To: i-node who wrote (162090)2/25/2003 4:29:18 PM
From: SilentZ  Respond to of 1588025
 
>The abyss has no middle.

Tell McCain or Lieberman that...

-Z



To: i-node who wrote (162090)2/25/2003 5:49:31 PM
From: tejek  Respond to of 1588025
 
Oh Wise One, tell me its all lies.....bad, bad lies. Mr. Reagan said that Saddam was not a terrorist. It can't be true!

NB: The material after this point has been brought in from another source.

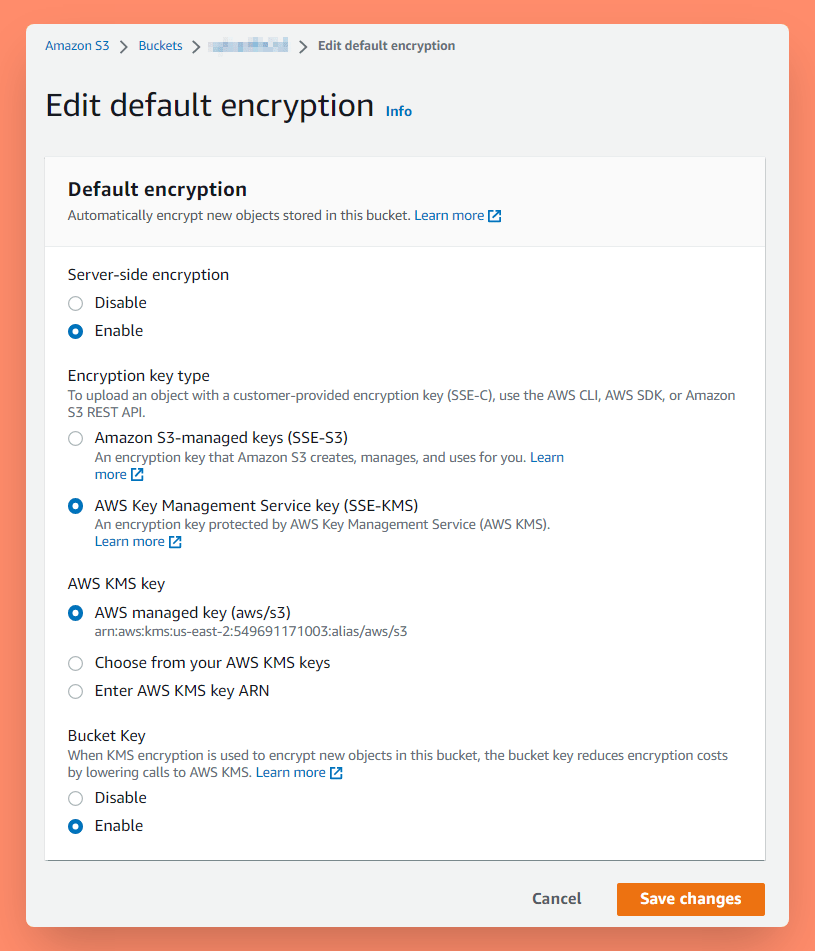The width and height of the screenshot is (815, 951).
Task: Disable server-side encryption radio option
Action: 75,303
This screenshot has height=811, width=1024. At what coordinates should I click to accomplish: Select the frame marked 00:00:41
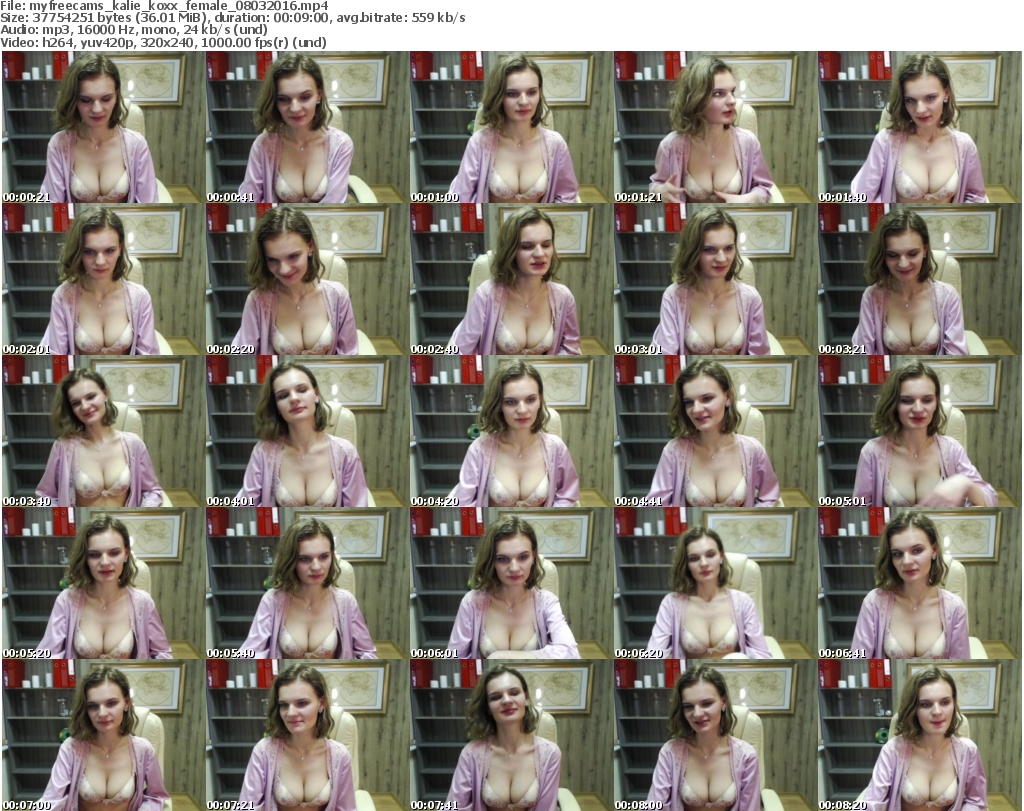point(307,128)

How's it going.....done't you miss posting to me......hehehehe!

progressive.org

In 1982, the Reagan Administration took Iraq off its list of countries alleged to sponsor terrorism, making it eligible to receive high-tech items generally denied to those on the list. Conventional military sales began in December of that year. Representative Samuel Gejdenson, Democrat of Connecticut, chairman of a House subcommittee investigating "United States Exports of Sensitive Technology to Iraq," stated in 1991:

"From 1985 to 1990, the United States Government approved 771 licenses for the export to Iraq of $1.5 billion worth of biological agents and high-tech equipment with military application. [Only thirty-nine applications were rejected.] The United States spent virtually an entire decade making sure that Saddam Hussein had almost whatever he wanted. . . . The Administration has never acknowledged that it took this course of action, nor has it explained why it did so. In reviewing documents and press accounts, and interviewing knowledgeable sources, it becomes clear that United States export-control policy was directed by U.S. foreign policy as formulated by the State Department, and it was U.S. foreign policy to assist the regime of Saddam Hussein."